En 2022, un partenariat entre l'Acim-DLR et l'OPPBTP a permis de créer un groupe de travail sur l'ingénierie des installations de chantiers et de réaliser un guide pour rendre les installations "utiles, utilisables et utilisées". Pour Hervé Montagne, à la tête de la commission Sum (sanitaires et unitaires mobiles) de DLR, "le standard a augmenté depuis le Covid sur le marché des sanitaires", mais pour autant "la France est fort en retard sur les cabines de toilettes par rapport à ses voisins européens".

 

Pour rappel, il existe cinq familles de matériels d'hygiène sur chantier : les cabines sanitaires autonomes, les bases-vie modulaires, monoblocs, mobiles et démontables. "On estime qu'il faut un toilette à partir d'un compagnon sur un chantier", souligne Hervé Montagne, sachant que le coût moyen est de 6-7 € par jour de location.

 

La base-vie mobile est présentée comme une solution "tout en un" dans la mesure où elle peut comporter un vestiaire, un sanitaire, une douche et un réfectoire.

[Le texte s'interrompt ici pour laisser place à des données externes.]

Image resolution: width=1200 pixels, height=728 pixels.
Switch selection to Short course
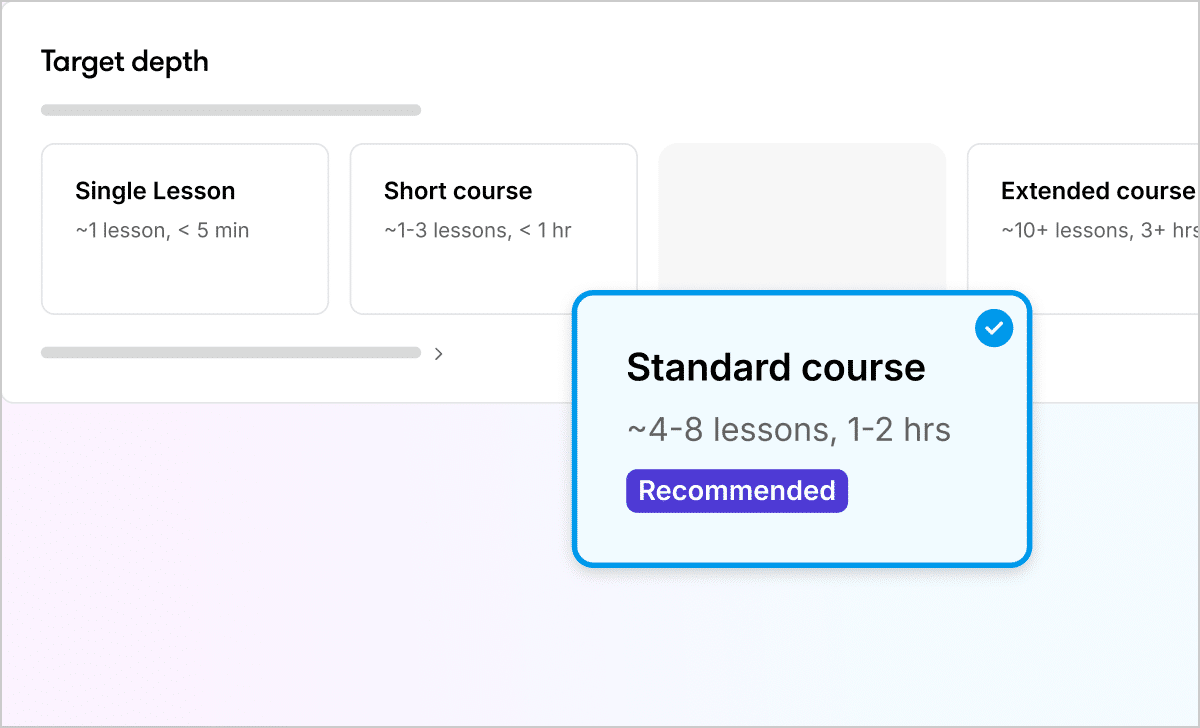[493, 228]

Ces équipements bénéficient en outre d'une autonomie sanitaire et énergétique de plus en plus poussée, grâce à des réservoirs d'eau propre et des panneaux solaires bien utiles lorsqu'il n'y a pas de raccordement possible.

 

"Le marché de la cabine autonome a augmenté de 40 à 50% pendant le Covid, et il est resté à +30% depuis"
-Hervé Montagne

 

"Le marché de la cabine autonome a augmenté de 40 à 50% pendant le Covid, et il est resté à +30% depuis", note Hervé Montagne, preuve selon lui du potentiel du marché. "Le Covid a permis d'augmenter la surface des bases-vie par rapport au nombre de personnes, mais depuis ce chiffre a de nouveau baissé", nuance Pierre Bruneau, président de la commission normes de l'Acim.

 

D'après lui, "à chaque chantier, on trouve sa solution d'hygiène" puisque le système de modules et demi-modules permet d'adapter la configuration de l'équipement à la taille du chantier et au nombre de compagnons. Trois questions doivent au préalable être posées pour trouver la bonne réponse : est-ce que le chantier va durer moins ou plus de 4 mois ? Est-ce que le chantier est facilement accessible ou a-t-il des contraintes d'accès ? Et est-ce que les équipements sont raccordables ou pas ?

 

"Nous développons aussi des modules pour le personnel féminin, pour lesquels la demande est en progression ; des modules pour les poubelles, le lavage/séchage du linge, les produits et outils ménagers...", liste Pierre Bruneau. Autant de développements produits qui démontrent tout l'intérêt, pour les salariés comme pour les employeurs, de ces notions de bon sens. Reste l'aspect économique : en moyenne, une base-vie représente 1 à 2% du coût d'un chantier.